I'd felt anger in my life before. I'd even felt twinges of rage. When someone threatened what was mine, hurt my people.

This, though? This was something else entirely. This was an inferno that swallowed me up whole, burning away anything even resembling rational thought.

I'd always been a careful leader. That was why there had never been any question about my role as president, why my men trusted me with their lives. Because I thought shit out. I made sure every move we made bettered us as a club or, at the very least, didn't put us in more danger.

But then Harmon was taken.

And I was flying across town at thirty over the speed limit without a helmet, just daring the cops to pull me down, putting my men at risk of new marks on their rap sheets because they had to keep up with me.

I didn't even try to hide my gun as I hopped off my bike in front of the little ranch house on a corner lot in a rough area of town, charging up the front path before my men could even get off their bikes to follow, and offer backup.

I didn't know what I had been expecting inside. A crowd, maybe, the crew who had shot up our place what felt like a lifetime ago now.

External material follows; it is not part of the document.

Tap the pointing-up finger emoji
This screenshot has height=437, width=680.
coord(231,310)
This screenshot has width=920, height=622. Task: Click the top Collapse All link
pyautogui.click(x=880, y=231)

All I found, though, was a guy sitting at the kitchen table, eating a bowl of Fruit Loops while he scrolled through his phone.

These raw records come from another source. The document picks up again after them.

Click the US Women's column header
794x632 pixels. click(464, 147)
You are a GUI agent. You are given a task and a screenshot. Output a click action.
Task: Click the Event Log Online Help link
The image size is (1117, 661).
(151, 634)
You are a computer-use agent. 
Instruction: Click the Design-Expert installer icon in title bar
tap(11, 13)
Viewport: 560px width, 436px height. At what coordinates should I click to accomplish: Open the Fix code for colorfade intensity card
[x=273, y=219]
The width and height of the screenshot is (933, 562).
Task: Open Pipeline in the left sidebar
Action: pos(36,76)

"Where the fuck is who, man?" he asked, chin lifting, chest puffing, even though he was at a clear disadvantage with four of us standing there, armed, when his gun was across the room next to the fridge beside the half-empty carton of milk.

"The woman you came into my clubhouse and stole, you fuck," I growled, yanking him back, then slamming him up against the wall again.

"You're going to kill him before you get any answers," McCoy warned as the guy's focus went in and out.

"Why are you standing here, and not tearing this place apart?" I snapped, sparing him the barest of glances, seeing his tight jaw, but too far gone to give a shit whose feelings I was hurting.

We had to find her.

Who the fuck knew what could be happening to her? What she might be going through.

If absolutely nothing else, I knew that after a seizure, she was in pain and miserable.

But I knew a thing or two about the scumbags in the world, the kind of lowlives who would involve innocent women in shit that didn't have anything to do with them. They didn't stick the woman in a spare bedroom and bring them three square meals a day.